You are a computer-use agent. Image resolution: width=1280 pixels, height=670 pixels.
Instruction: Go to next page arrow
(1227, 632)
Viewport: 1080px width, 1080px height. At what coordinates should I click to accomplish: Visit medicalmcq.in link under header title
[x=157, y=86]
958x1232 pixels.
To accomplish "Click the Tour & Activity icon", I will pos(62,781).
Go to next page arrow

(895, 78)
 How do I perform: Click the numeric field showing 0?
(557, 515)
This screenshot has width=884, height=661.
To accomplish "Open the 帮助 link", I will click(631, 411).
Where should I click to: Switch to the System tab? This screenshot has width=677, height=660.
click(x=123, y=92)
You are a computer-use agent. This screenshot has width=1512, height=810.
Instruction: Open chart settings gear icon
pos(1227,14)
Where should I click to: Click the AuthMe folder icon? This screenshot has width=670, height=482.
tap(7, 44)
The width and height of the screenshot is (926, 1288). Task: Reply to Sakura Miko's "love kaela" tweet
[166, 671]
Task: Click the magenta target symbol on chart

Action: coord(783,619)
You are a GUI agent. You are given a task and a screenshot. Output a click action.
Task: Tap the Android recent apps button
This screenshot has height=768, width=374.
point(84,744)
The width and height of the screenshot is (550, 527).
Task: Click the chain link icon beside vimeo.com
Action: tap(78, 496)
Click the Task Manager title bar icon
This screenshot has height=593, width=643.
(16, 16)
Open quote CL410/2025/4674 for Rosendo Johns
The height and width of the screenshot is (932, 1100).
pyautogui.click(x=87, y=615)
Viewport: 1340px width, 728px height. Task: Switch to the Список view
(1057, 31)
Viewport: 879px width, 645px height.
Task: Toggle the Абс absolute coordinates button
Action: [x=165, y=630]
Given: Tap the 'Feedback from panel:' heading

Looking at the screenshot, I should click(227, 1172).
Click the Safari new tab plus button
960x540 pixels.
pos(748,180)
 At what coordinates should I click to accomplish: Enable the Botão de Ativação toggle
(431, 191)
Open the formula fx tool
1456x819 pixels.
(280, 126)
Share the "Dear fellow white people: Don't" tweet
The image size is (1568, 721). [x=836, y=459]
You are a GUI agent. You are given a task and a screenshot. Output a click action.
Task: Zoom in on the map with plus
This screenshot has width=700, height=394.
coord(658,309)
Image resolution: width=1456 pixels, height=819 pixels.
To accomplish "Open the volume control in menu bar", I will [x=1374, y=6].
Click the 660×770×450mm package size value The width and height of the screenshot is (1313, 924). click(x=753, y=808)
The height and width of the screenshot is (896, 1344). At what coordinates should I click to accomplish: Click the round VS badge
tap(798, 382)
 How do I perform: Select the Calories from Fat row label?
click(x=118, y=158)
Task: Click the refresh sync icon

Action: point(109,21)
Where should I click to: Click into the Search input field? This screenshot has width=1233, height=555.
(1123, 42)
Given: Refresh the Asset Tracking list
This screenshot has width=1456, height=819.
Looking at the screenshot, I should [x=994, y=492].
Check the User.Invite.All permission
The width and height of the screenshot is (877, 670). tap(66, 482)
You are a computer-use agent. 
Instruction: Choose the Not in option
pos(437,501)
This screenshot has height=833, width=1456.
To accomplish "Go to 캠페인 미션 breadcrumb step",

::::::

SHORT PROBLEM: Copy every item above word for word, keeping each line as it stands.

RESPONSE TO THIS EXERCISE:
You are a computer-use agent. Image resolution: width=1280 pixels, height=670 pixels.
Instruction: Go to next page arrow
(1227, 632)
Viewport: 1080px width, 1080px height. At what coordinates should I click to accomplish: Visit medicalmcq.in link under header title
[x=157, y=86]
958x1232 pixels.
To accomplish "Click the Tour & Activity icon", I will pos(62,781).
Go to next page arrow

(895, 78)
 How do I perform: Click the numeric field showing 0?
(557, 515)
This screenshot has width=884, height=661.
To accomplish "Open the 帮助 link", I will click(631, 411).
Where should I click to: Switch to the System tab? This screenshot has width=677, height=660.
click(x=123, y=92)
You are a computer-use agent. This screenshot has width=1512, height=810.
Instruction: Open chart settings gear icon
pos(1227,14)
Where should I click to: Click the AuthMe folder icon? This screenshot has width=670, height=482.
tap(7, 44)
The width and height of the screenshot is (926, 1288). Task: Reply to Sakura Miko's "love kaela" tweet
[166, 671]
Task: Click the magenta target symbol on chart

Action: coord(783,619)
You are a GUI agent. You are given a task and a screenshot. Output a click action.
Task: Tap the Android recent apps button
This screenshot has height=768, width=374.
point(84,744)
The width and height of the screenshot is (550, 527).
Task: Click the chain link icon beside vimeo.com
Action: tap(78, 496)
Click the Task Manager title bar icon
This screenshot has height=593, width=643.
(16, 16)
Open quote CL410/2025/4674 for Rosendo Johns
The height and width of the screenshot is (932, 1100).
pyautogui.click(x=87, y=615)
Viewport: 1340px width, 728px height. Task: Switch to the Список view
(1057, 31)
Viewport: 879px width, 645px height.
Task: Toggle the Абс absolute coordinates button
Action: [x=165, y=630]
Given: Tap the 'Feedback from panel:' heading

Looking at the screenshot, I should click(227, 1172).
Click the Safari new tab plus button
960x540 pixels.
pos(748,180)
 At what coordinates should I click to accomplish: Enable the Botão de Ativação toggle
(431, 191)
Open the formula fx tool
1456x819 pixels.
(280, 126)
Share the "Dear fellow white people: Don't" tweet
The image size is (1568, 721). [x=836, y=459]
You are a GUI agent. You are given a task and a screenshot. Output a click action.
Task: Zoom in on the map with plus
This screenshot has width=700, height=394.
coord(658,309)
Image resolution: width=1456 pixels, height=819 pixels.
To accomplish "Open the volume control in menu bar", I will [x=1374, y=6].
Click the 660×770×450mm package size value The width and height of the screenshot is (1313, 924). click(x=753, y=808)
The height and width of the screenshot is (896, 1344). At what coordinates should I click to accomplish: Click the round VS badge
tap(798, 382)
 How do I perform: Select the Calories from Fat row label?
click(x=118, y=158)
Task: Click the refresh sync icon

Action: point(109,21)
Where should I click to: Click into the Search input field? This screenshot has width=1233, height=555.
(1123, 42)
Given: Refresh the Asset Tracking list
This screenshot has width=1456, height=819.
Looking at the screenshot, I should [x=994, y=492].
Check the User.Invite.All permission
The width and height of the screenshot is (877, 670). tap(66, 482)
You are a computer-use agent. 
Instruction: Choose the Not in option
pos(437,501)
This screenshot has height=833, width=1456.
To accomplish "Go to 캠페인 미션 breadcrumb step",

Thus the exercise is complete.